I’ve known Swami Kriyananda for almost 25 years. Not once in all that time has he manifested the tell-tale signs of an ordinary, worldly teacher: Not once has he flattered my ego. Not once has he used me. Not once has he imposed his will.

His teaching is unique in my experience. He’s been gentle as a dove in allowing me the freedom of choice to accept or reject his guidance. In fact, he’s never given me a single suggestion, unless I asked for his advice first. I believe the strongest guidance he ever gave me was when I asked him how I could develop more love for God. He said, very simply, “You should chant.” Recalling my previous failed attempts at chanting, I baulked. “But, sir, I don’t think I’m by nature a chanter.” “Well, you should!” he said.

And there the matter stood. When I at last took up singing Paramhansa Yogananda’s devotional songs to God, I began to feel my heart open to the flow of divine love that I had vainly sought in arid channels of loveless mental prayer and brute will power.

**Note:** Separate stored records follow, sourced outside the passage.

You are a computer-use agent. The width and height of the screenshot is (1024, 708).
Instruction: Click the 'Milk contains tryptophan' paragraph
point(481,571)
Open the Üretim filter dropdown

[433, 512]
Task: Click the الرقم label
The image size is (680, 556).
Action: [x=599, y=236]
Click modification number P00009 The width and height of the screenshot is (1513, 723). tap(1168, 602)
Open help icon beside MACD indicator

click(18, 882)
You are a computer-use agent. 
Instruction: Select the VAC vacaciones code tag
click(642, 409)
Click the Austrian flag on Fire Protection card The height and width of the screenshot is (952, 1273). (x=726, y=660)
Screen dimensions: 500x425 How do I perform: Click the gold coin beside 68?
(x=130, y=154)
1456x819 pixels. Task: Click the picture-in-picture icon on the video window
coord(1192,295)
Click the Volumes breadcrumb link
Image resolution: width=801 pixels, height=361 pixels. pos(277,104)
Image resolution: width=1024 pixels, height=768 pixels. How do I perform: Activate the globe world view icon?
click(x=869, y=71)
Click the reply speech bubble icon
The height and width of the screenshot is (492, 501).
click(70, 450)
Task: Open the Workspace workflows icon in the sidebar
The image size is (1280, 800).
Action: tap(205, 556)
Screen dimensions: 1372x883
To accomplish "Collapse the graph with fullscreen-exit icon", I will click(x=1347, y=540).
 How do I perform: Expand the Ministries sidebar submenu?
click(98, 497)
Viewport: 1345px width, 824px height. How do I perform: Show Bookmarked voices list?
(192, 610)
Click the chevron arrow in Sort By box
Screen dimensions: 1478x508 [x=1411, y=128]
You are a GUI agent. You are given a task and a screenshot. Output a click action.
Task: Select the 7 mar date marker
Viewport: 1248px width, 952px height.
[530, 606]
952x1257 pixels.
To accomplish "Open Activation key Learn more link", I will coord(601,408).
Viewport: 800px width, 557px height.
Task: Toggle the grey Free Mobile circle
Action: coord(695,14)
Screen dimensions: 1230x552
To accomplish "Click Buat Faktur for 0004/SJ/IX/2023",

None of this is to say that Swami’s teachings consisted always of sweetness and light, that they fulfilled a fairyland dream of a spiritual teacher who walked down temple paths with his students, imparting loving, beautiful words in hushed tones redolent of incense and candles. (Shades of Kwai Chang Kane!)

My happiness, in fact, was measured by what I allowed Swami Kriyananda to take from me. To the extent that I accepted his unspoken spiritual discipline, I grew in happiness. Spiritual growth, Yogananda said, isn’t a question of absorbing mere words, but of learning truth with every atom of one’s soul. That kind of change doesn’t come easily. Living at Ananda Village seemed, at times, like hard spiritual warfare: a daily battle against one’s desire for ease, for coddling of the ego, to get one’s own way. How far would I have come, in this present moment, if I had accepted Swami’s transforming discipline with greater courage and faith?

My deepest perception of Swami Kriyananda isn’t of a laughing, noble, warm and loving man who greets people after a Sunday service, concert, or lecture. It’s of a silent spiritual presence, inexpressibly larger than one man’s small body, that lives far more “on the other side,” with God and guru, than in this world — a “man” who finds in Yoganandaji’s all-sufficing joy the love that lesser teachers crave and cultivate in ordinary mortal ways, playing to people’s smiles and flattery. I’ve come to understand that it’s his stern detachment from self that enables him to step out of the way and transmit God’s love and guidance to others.

I caught a glimpse of that inner side when, under a strong emotional impulse, I searched all over Ananda’s guest retreat after a Sunday service for Swami Kriyananda, wanting to thank him for his guidance over the years. The Expanding Light isn’t a big place, but I simply could not find him. Finally, just as I was about to give up in dejection, I saw him standing alone in the temple foyer. As I approached, I noticed an uncanny look about him. There was — and I don’t know a better way to put it — “nobody home.” He had fled to the inner home, detaching his consciousness from the external body, which stood before me as an empty shell. How much more eloquently than words, this experience expressed the truth he intended to convey: “Don’t thank me! Thank the God who guides us all and is our common Father.”